Andy Stott coined the term "Arborgeddon"

ARBORGEDDON

In your latest number you ask, “Who knows who coined the term ‘Arborgeddon?’” (Artvoice v5n42) I do—it was me. I coined it on the morning of Friday, October 13 and have as my witnesses an employee of the Albright-Knox, a UB professor, a student of political science, my wife, my two children and my dog, any one of whom may have passed it on to their friends and thence into wider world. Please rectify your mistake by printing a large picture of me doing a double thumbs up on the cover of your next issue.

Andy Stott

Buffalo

WEIRDER THAN WEIRD

I believe Artvoice must change the name of the column “News of the Weird.” The caption suggests strange, extraordinary, odd. No matter how strange, odd, creepy, fantastic the stories are, they can’t top what appears in the so-called mainstream media. If the following two examples aren’t weird, then I no longer know the meaning of what it is to be a civilized, rational human being.

Last week on Bush’s weekly radio address he assured the nation, “our goal in Iraq is clear and unchanging: our goal is victory.” Is this a mantra? If we repeat it enough will something wonderful happen? There has never been a clearly stated goal from the beginning: a beginning of a war that was to last no more than six months and is now approaching the length of time we spent in World War II. Wasn’t that the reason Bush could not face Cindy Sheehan and tell her what “our noble cause” was? Are we just to ignore the carnage now taking place in Iraq and the civil war that is fermenting and growing day by day? Are we, as a civilized nation, to ignore the loss of life of our troops as well as hundreds of thousands of Iraqis? Do we just ignore the fact that this seems to be a war without end? Don’t think: just keep repeating victory!

Additionally, we now have the junior senator from this state trying to position herself against the war because that will probably win votes. (NB: Please ignore her previous votes for war.) To my horror I find that as she decides that this war is bad; she has determined that torture may be all right in some cases. The New York Daily News carried a story on October 12, 2006. In it they stated Clinton met with their editorial board on the 11th and she told them torture is acceptable in some circumstances.

“Again I think the president has to take responsibility.
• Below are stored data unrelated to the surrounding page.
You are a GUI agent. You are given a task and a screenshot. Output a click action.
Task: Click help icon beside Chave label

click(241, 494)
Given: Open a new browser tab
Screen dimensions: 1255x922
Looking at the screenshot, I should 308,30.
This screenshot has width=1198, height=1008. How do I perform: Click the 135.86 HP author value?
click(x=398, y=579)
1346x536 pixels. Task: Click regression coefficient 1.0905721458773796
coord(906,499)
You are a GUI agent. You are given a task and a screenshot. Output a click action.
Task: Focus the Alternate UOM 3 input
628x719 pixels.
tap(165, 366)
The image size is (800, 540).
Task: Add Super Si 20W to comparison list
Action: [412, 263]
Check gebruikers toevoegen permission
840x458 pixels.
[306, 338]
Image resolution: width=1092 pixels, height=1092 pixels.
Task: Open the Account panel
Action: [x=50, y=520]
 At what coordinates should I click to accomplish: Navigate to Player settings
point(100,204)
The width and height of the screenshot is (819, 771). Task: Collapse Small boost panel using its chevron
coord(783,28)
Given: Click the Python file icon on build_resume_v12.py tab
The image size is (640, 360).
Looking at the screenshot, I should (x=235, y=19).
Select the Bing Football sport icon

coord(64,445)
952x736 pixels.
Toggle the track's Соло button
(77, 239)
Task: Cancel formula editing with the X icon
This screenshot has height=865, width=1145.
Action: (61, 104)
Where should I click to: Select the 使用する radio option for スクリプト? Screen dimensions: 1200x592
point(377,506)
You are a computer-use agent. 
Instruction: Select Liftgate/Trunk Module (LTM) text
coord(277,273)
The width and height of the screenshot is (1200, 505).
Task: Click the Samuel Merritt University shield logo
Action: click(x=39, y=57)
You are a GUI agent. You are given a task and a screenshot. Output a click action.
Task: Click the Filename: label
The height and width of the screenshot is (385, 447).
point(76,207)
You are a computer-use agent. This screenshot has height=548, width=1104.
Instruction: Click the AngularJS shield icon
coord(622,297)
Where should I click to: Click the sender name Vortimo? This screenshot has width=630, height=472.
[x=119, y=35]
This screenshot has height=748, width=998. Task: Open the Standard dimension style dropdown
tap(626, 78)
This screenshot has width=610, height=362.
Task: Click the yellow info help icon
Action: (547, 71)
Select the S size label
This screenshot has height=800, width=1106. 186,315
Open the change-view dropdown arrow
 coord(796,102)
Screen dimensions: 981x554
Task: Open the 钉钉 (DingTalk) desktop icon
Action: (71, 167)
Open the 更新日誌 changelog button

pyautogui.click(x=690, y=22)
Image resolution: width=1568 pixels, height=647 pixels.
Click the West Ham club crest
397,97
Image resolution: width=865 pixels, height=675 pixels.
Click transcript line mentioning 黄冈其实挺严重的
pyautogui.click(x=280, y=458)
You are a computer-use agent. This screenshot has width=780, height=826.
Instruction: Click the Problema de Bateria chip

There has to be some check and balance, some reporting.”

This reporting, according to Clinton, can be top secret. Does she presume we will just gloss over this belief of hers as long as it is only used in some special cases and somewhere in the bowels of government there will be a report outlined in red and marked “TOP SECRET” that lists the grimy details? Since she and the president seem to agree on this standard for torture, do we now no longer have the right to call our nation civilized?

Our president believes we have a clearly stated goal in Iraq and victory (whatever that is) is possible; our senator believes torture is permissible in some circumstances. You tell me. Is that weird?